Just got done for the day Started at 6 AM it it was really coming down (1st Pic) but it slowed down by 7 AM and we had light snow till about 3 PM.


----------



## iakentdoz (Dec 20, 2005)

A few more. This was a wet snow this time. I think we got 4 to 5"


----------



## Quality SR (Oct 25, 2006)

Those were some nice looking pictures.... Your truck looks great.!!! :salute: 
Hey by the way can you send some of that my way!!!! All they are calling for is rain.:crying: 
Good luck out there
Rich


----------



## PlowVA (Nov 8, 2004)

how'd the new light bar setup work out?


----------



## danny17 (Dec 23, 2005)

good pics and great looking rig...how's the blizzard workin out for you?


----------



## mcwlandscaping (Sep 8, 2005)

yup..just keep rubbin it in that you've got snow and we don't!!! Looks pretty sweet!!!!


----------



## NNJSnow (Feb 16, 2002)

awesome pictures...did Blizzard change the frame and lights to that...that looks new, havnt seen that before...or is that your custom work?

Jeff


----------



## iakentdoz (Dec 20, 2005)

NNJSnow;356807 said:


> awesome pictures...did Blizzard change the frame and lights to that...that looks new, havnt seen that before...or is that your custom work?
> 
> Jeff


I built it myself and add new Nighthawks.

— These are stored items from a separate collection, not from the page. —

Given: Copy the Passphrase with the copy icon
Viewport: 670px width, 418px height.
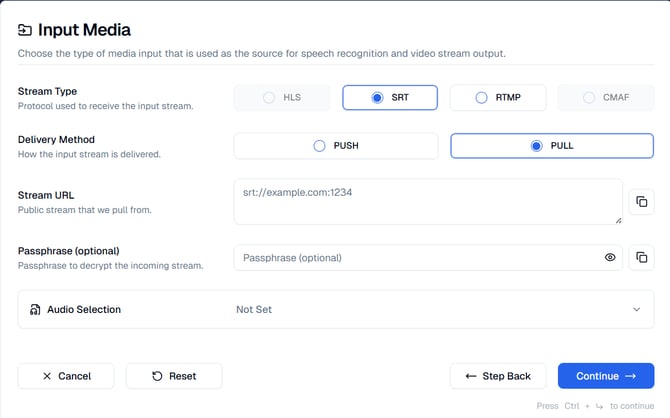Looking at the screenshot, I should (x=641, y=257).
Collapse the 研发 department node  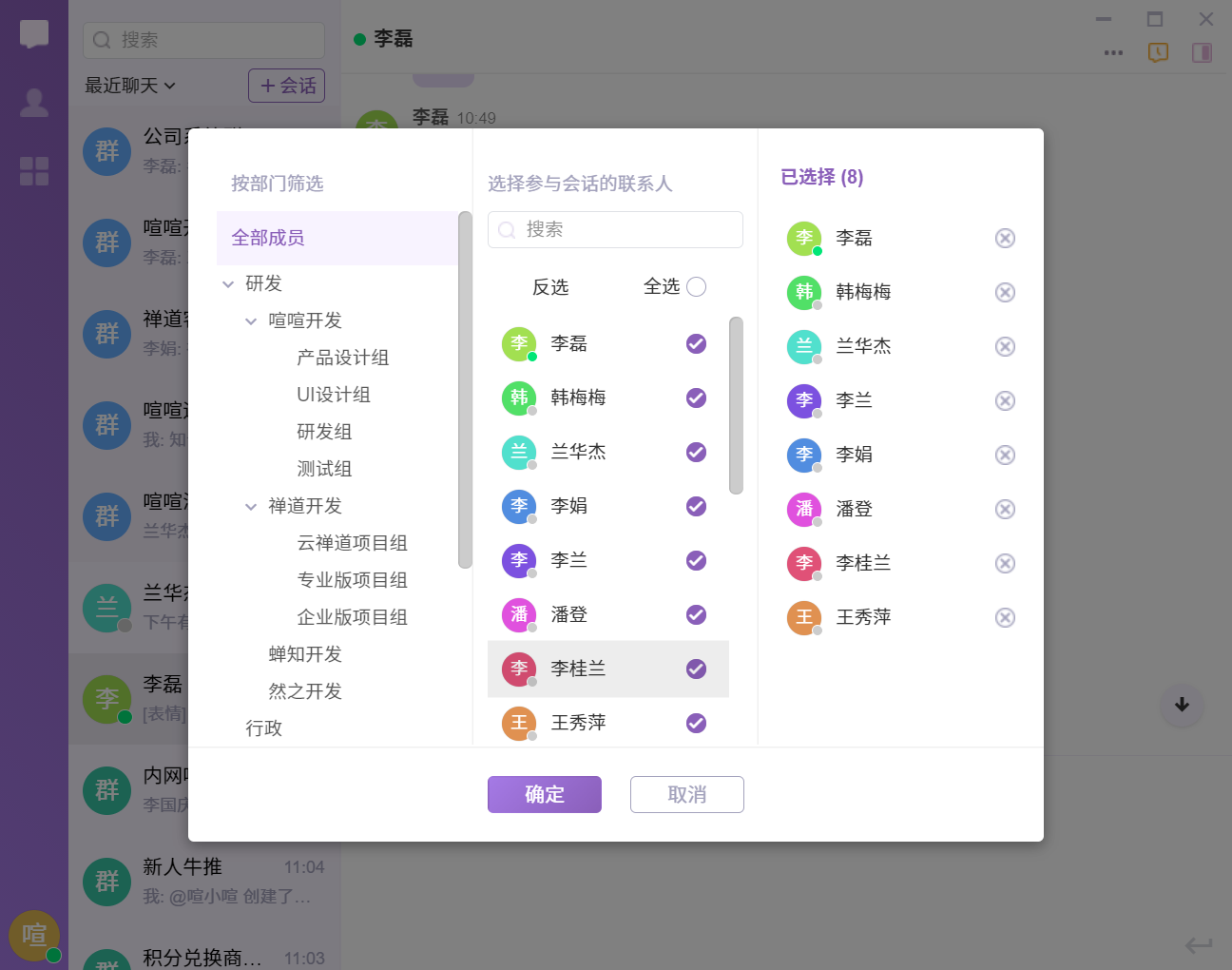coord(228,283)
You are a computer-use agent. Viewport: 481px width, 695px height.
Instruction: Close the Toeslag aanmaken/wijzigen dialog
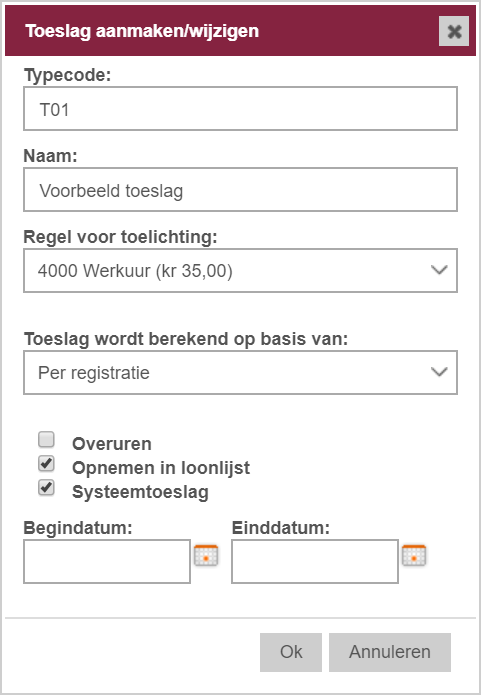454,31
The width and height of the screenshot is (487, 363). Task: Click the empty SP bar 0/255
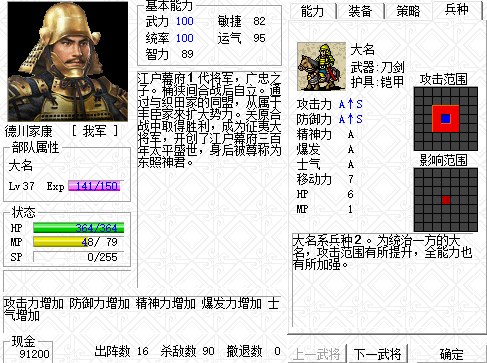[79, 257]
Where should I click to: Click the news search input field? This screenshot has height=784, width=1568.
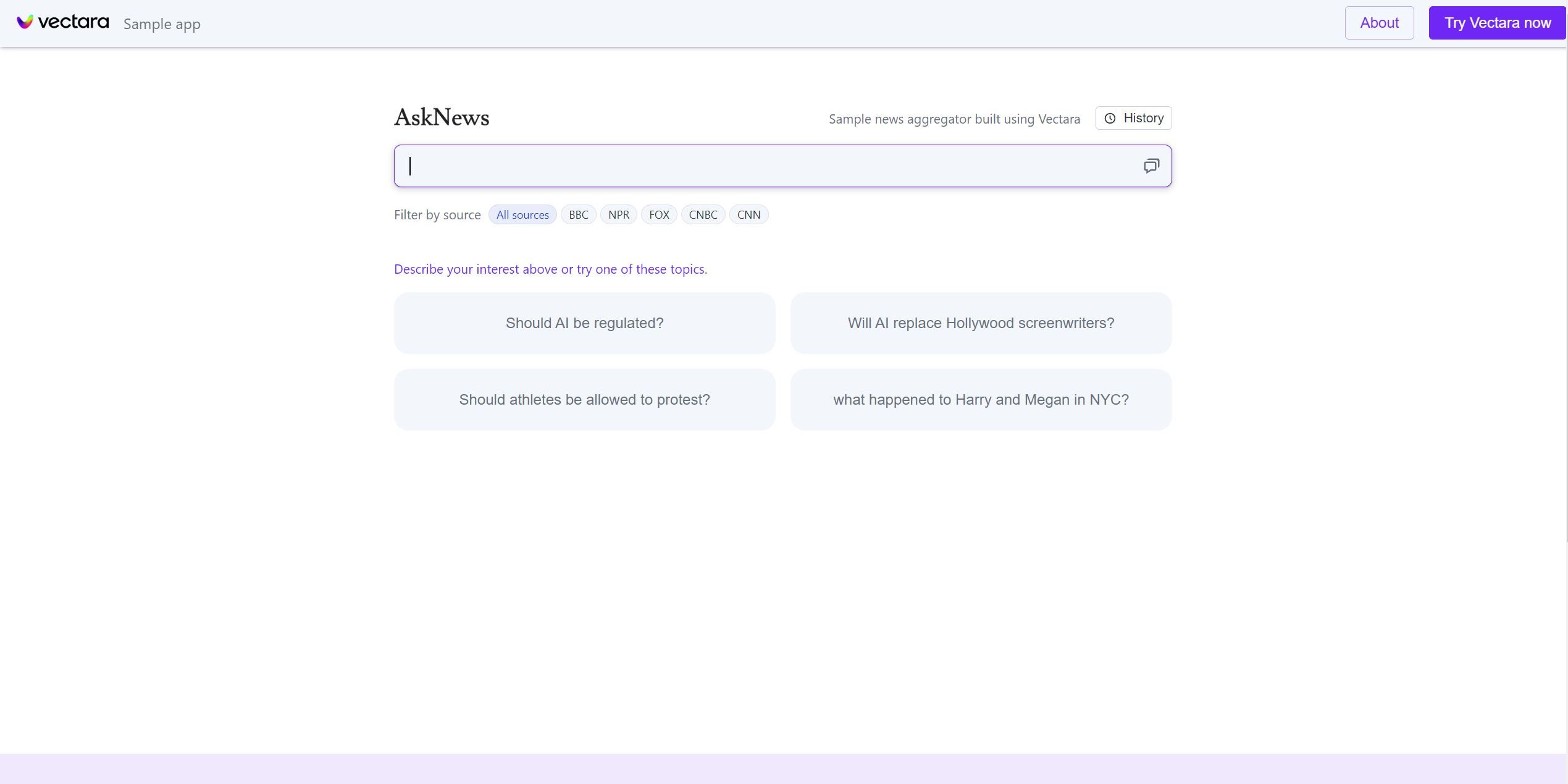pos(783,166)
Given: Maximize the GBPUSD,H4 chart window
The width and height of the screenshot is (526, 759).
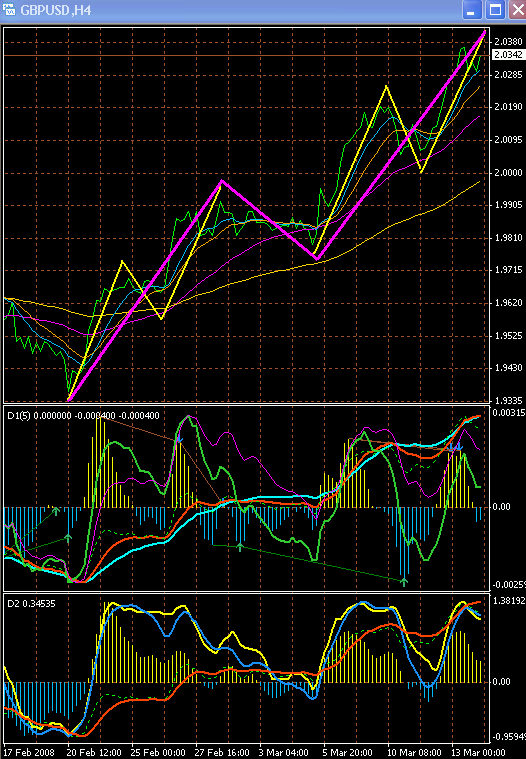Looking at the screenshot, I should tap(495, 10).
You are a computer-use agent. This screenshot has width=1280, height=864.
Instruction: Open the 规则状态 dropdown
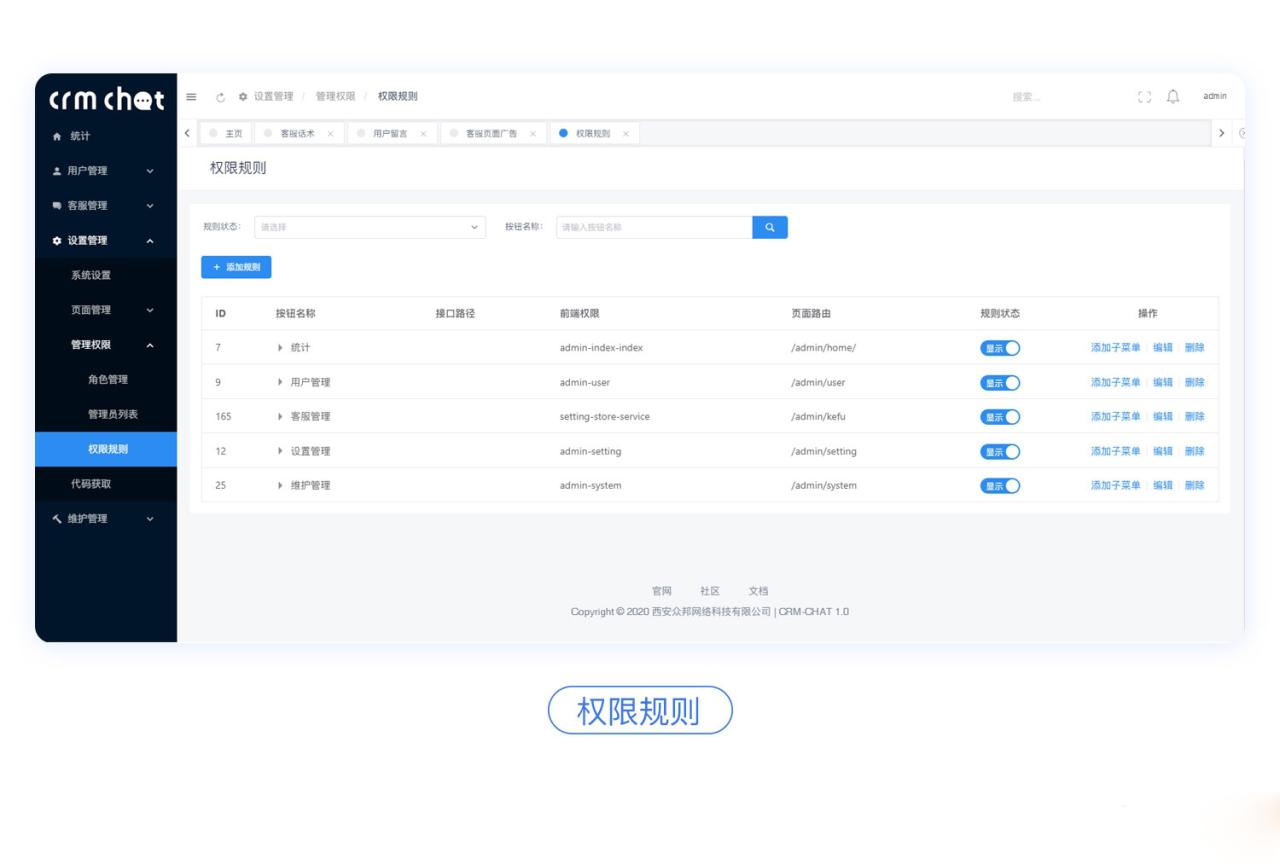(x=370, y=227)
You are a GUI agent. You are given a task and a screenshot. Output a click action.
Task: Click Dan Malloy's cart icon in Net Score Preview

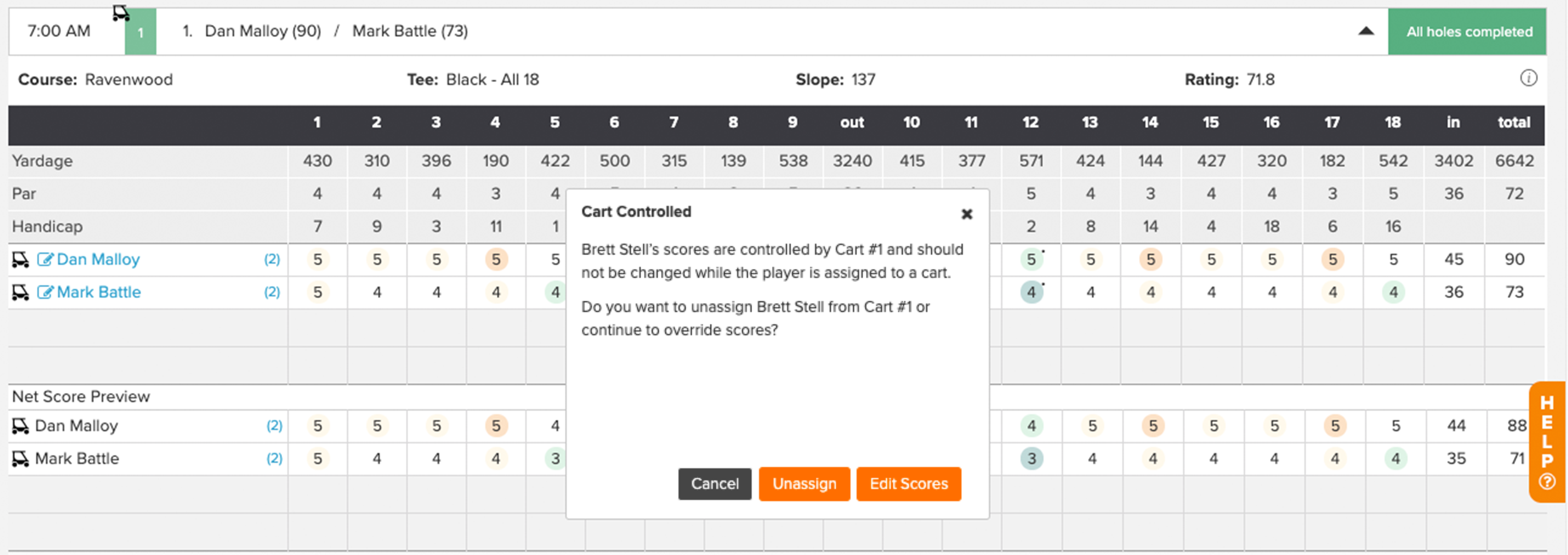click(20, 426)
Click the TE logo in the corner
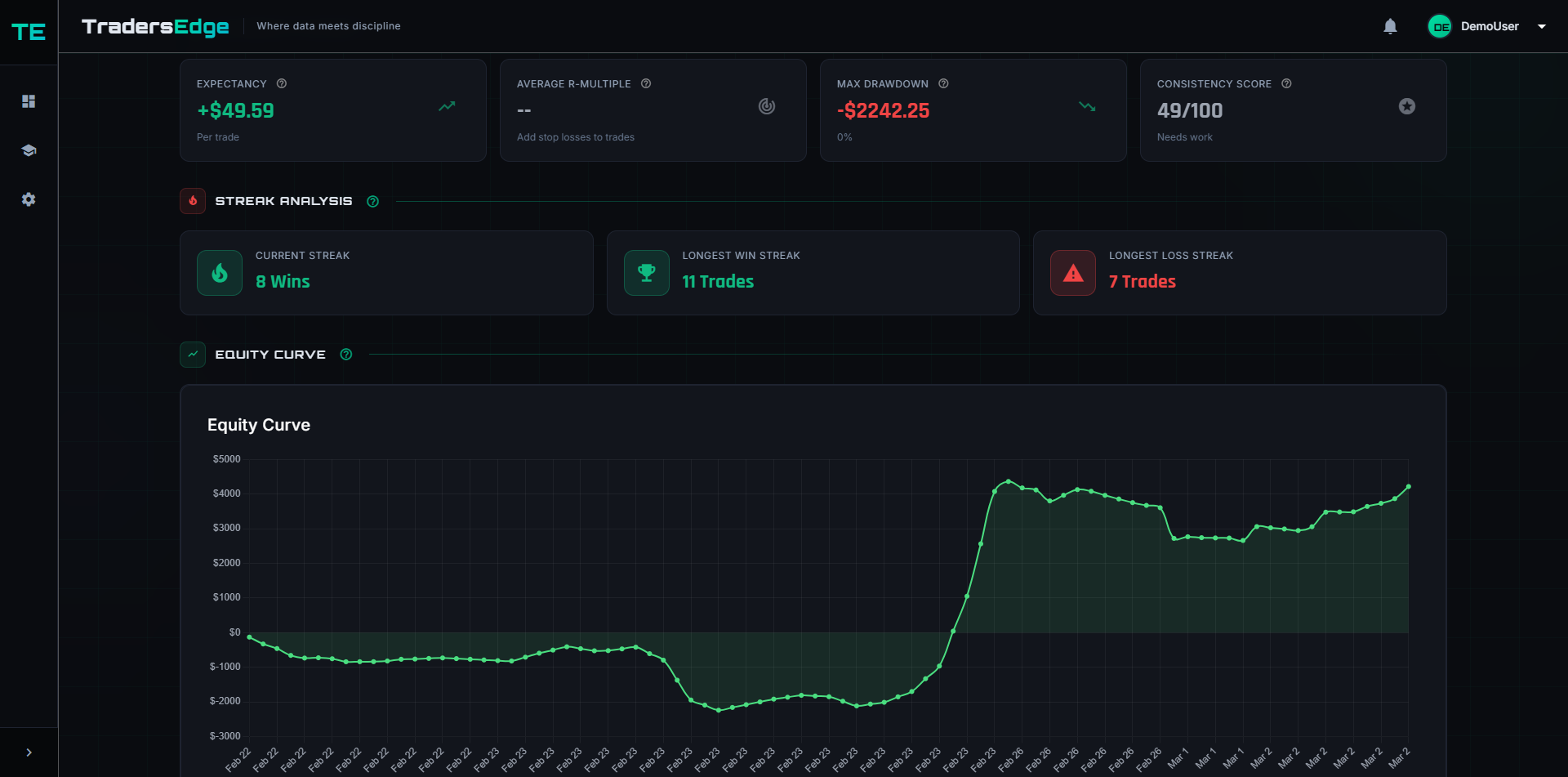1568x777 pixels. click(29, 32)
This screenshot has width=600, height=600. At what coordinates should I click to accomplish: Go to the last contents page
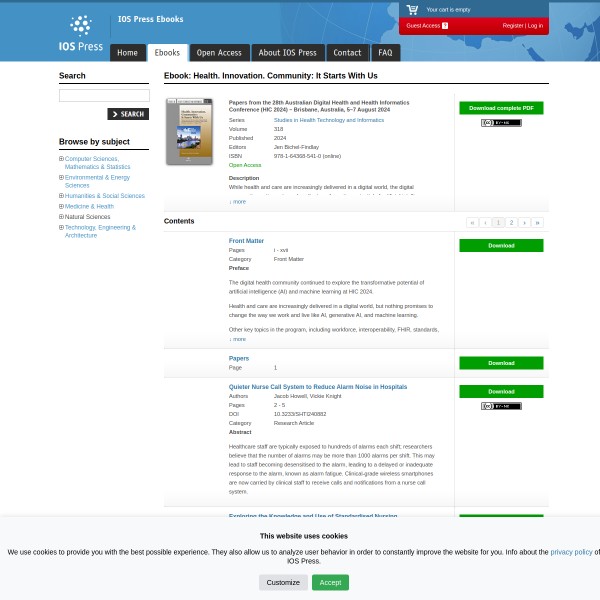537,222
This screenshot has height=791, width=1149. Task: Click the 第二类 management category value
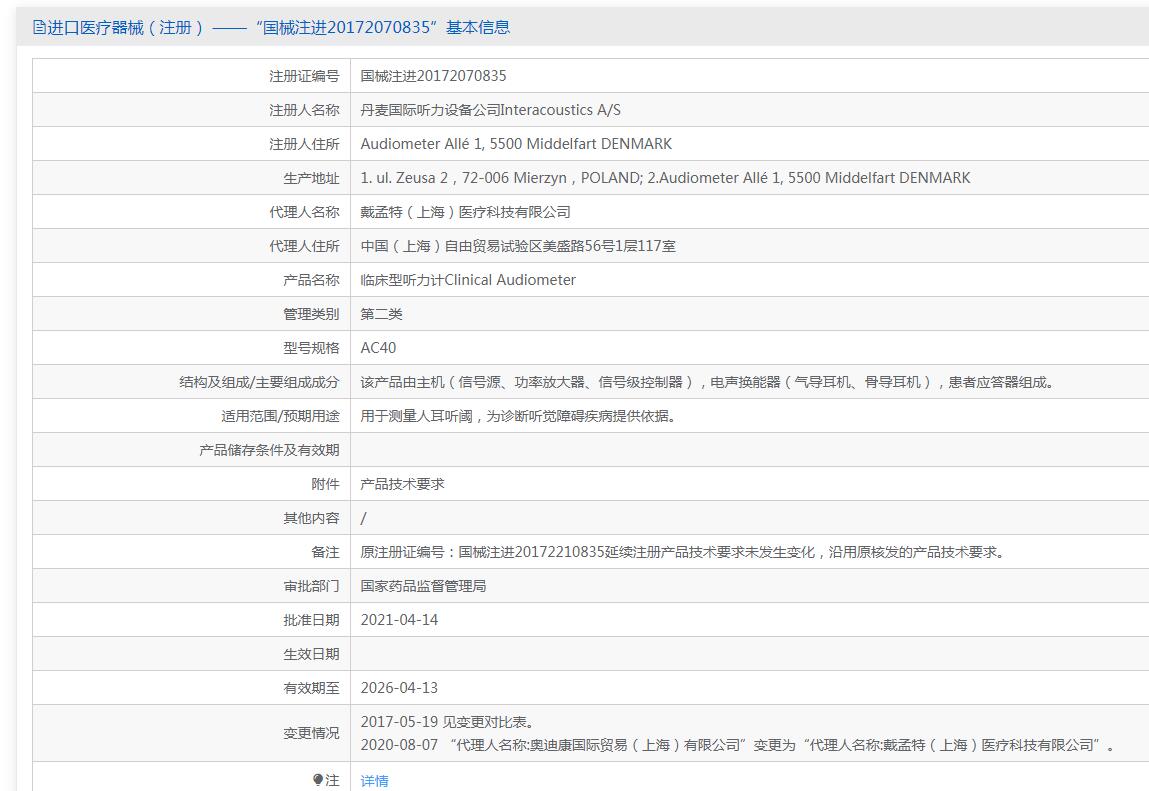pos(381,314)
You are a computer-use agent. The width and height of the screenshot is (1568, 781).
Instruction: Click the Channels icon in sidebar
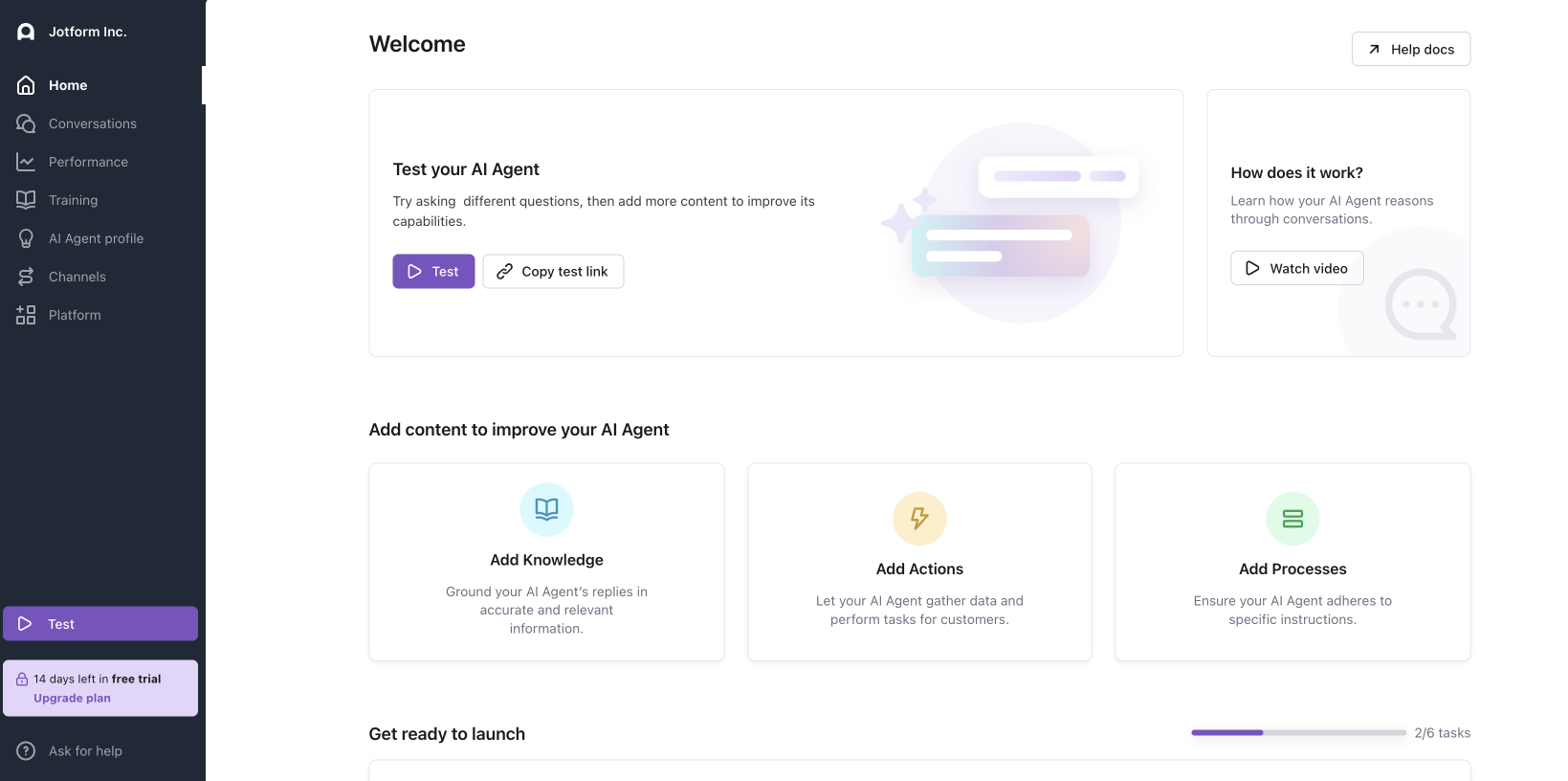click(26, 277)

It works great, now I can see with the plow all the way up. As far as the snow goes, it's odd that the midwest has snow before the East coast. :realmad:


----------



## Antnee77 (Oct 25, 2005)

Nice truck. I am jealous of the snow thing, but it is snowing right now, so I won't complain.


----------



## NNJSnow (Feb 16, 2002)

Yea tell me about it...lately we've been getting a dusting to an inch just about every night so its nothing.

I think that frame you built looks awesome...you should patent that and sell the plans to blizzard...that looks a lot better then the big wide frame they have now, yours looks sleeker. Nice job


----------